• _Given task_
Rescale the records from the line containing "This screenshot has width=851, height=618." through the line containing "Open the 2025", inclusive, and reproduce only those lines in full. Multiply every click coordinate in the answers by 1.05, round each to a whole number with halves rounded up, and leave everything else unchanged.

* START Source records *

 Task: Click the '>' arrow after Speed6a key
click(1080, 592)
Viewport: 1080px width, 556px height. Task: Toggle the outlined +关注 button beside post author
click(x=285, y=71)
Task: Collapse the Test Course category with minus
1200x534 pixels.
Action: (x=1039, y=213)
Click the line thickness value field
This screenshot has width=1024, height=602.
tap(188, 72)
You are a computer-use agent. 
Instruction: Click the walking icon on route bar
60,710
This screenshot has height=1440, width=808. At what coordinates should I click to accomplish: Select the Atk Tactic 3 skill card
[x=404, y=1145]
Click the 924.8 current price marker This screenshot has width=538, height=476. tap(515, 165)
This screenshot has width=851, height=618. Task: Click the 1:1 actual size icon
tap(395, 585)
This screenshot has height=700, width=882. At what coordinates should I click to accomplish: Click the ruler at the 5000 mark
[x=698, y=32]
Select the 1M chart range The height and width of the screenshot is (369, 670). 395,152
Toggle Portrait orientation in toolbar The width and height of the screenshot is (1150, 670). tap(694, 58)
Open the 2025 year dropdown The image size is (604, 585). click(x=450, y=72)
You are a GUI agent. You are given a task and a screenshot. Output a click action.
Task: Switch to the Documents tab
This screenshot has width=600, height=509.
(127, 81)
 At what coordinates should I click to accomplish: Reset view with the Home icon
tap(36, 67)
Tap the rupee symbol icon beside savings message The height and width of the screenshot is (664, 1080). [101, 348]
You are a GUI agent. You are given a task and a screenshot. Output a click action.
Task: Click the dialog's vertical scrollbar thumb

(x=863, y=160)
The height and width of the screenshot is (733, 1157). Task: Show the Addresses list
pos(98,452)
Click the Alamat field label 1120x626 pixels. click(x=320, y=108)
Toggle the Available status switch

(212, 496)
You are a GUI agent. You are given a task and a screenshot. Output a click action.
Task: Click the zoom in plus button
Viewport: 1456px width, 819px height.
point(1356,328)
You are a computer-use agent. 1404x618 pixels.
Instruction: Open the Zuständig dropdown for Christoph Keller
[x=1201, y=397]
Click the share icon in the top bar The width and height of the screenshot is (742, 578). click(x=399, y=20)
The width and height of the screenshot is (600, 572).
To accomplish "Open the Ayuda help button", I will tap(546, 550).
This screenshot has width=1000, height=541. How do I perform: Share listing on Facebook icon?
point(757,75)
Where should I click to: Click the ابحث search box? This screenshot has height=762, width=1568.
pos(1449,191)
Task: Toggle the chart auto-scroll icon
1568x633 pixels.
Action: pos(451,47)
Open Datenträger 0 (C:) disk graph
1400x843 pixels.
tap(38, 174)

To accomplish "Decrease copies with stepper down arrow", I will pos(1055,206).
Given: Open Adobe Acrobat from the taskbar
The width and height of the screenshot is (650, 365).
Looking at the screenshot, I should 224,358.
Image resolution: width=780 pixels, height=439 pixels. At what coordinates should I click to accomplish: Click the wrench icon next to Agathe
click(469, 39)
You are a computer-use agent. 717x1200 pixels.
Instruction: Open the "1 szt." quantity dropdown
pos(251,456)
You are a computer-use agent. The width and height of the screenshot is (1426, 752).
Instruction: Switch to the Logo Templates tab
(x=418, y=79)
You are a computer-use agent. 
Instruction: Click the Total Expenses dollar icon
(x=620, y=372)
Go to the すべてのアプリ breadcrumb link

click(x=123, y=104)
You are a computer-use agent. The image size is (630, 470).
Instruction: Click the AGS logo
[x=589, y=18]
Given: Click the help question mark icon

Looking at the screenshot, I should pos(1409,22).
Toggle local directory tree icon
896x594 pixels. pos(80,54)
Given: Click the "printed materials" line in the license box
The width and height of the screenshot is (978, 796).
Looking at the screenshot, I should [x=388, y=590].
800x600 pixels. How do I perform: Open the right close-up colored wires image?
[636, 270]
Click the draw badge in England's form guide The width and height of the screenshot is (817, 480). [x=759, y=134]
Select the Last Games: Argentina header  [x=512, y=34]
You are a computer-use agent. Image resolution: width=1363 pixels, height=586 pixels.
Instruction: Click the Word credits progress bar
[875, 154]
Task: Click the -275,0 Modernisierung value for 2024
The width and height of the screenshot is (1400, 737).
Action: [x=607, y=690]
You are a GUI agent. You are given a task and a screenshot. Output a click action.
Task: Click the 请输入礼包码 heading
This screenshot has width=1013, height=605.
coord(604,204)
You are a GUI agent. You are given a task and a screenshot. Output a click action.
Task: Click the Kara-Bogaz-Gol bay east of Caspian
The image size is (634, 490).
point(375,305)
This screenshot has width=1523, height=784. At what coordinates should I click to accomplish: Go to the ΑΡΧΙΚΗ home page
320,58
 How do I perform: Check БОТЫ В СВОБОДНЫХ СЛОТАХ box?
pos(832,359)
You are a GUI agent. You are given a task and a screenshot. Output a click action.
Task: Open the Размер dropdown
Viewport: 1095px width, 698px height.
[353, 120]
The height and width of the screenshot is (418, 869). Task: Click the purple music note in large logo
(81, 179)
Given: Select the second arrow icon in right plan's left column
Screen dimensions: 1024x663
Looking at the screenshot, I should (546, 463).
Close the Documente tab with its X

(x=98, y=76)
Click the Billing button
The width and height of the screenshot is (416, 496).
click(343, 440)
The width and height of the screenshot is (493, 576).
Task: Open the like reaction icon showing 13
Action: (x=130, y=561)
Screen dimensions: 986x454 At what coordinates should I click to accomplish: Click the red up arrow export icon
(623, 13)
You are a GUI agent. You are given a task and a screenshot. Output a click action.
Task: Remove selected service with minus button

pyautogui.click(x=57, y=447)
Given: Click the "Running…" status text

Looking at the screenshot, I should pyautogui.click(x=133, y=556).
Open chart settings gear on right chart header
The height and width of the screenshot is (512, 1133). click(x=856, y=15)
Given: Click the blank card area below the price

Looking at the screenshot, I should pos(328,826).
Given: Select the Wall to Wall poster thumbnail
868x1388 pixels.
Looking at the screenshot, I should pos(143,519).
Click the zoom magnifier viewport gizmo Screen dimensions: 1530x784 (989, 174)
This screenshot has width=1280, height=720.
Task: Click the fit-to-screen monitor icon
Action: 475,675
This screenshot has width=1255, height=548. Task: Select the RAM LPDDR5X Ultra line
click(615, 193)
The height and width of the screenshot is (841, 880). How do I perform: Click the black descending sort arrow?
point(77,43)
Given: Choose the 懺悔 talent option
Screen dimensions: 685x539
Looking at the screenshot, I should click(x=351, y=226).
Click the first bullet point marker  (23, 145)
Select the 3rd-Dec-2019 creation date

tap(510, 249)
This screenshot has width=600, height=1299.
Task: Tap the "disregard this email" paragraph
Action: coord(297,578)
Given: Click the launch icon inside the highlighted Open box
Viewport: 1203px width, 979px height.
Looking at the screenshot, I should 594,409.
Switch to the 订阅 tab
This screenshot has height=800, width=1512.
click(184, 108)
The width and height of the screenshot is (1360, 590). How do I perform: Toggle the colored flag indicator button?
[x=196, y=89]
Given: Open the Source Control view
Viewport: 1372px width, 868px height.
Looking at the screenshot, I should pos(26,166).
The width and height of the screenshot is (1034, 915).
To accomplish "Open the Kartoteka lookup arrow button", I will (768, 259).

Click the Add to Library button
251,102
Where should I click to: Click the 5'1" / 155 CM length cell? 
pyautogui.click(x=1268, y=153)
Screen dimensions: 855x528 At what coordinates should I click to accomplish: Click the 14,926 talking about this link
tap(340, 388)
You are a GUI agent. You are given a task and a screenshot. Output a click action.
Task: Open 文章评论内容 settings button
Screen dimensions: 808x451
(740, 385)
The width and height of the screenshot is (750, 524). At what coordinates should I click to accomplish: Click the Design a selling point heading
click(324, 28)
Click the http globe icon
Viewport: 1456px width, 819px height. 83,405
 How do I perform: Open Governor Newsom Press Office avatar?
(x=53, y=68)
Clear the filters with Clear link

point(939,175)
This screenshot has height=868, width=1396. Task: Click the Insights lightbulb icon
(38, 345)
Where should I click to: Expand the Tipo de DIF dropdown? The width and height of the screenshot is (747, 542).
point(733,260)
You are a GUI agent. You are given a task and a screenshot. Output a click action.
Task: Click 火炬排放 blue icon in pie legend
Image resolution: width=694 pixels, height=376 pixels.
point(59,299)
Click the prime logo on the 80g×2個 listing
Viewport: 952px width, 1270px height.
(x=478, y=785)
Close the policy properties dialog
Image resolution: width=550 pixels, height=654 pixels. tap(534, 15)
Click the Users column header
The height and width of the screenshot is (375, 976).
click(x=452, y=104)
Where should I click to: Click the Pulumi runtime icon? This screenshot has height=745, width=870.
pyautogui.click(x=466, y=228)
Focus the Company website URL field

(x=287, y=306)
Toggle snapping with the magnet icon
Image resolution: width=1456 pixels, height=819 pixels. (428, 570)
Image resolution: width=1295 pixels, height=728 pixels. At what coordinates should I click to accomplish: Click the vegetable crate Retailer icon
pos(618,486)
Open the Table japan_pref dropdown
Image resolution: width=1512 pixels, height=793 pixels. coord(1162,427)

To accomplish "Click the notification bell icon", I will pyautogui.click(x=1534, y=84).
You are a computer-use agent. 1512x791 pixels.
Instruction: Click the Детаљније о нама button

* END Source records *

• _Written solution_
This screenshot has width=851, height=618. Task: Click the 1:1 actual size icon
tap(415, 614)
This screenshot has height=700, width=882. At what coordinates should I click to accomplish: Click the ruler at the 5000 mark
[x=733, y=34]
Select the 1M chart range The height and width of the screenshot is (369, 670). 415,160
Toggle Portrait orientation in toolbar The width and height of the screenshot is (1150, 670). tap(729, 61)
Open the 2025 year dropdown The image size is (604, 585). click(x=473, y=76)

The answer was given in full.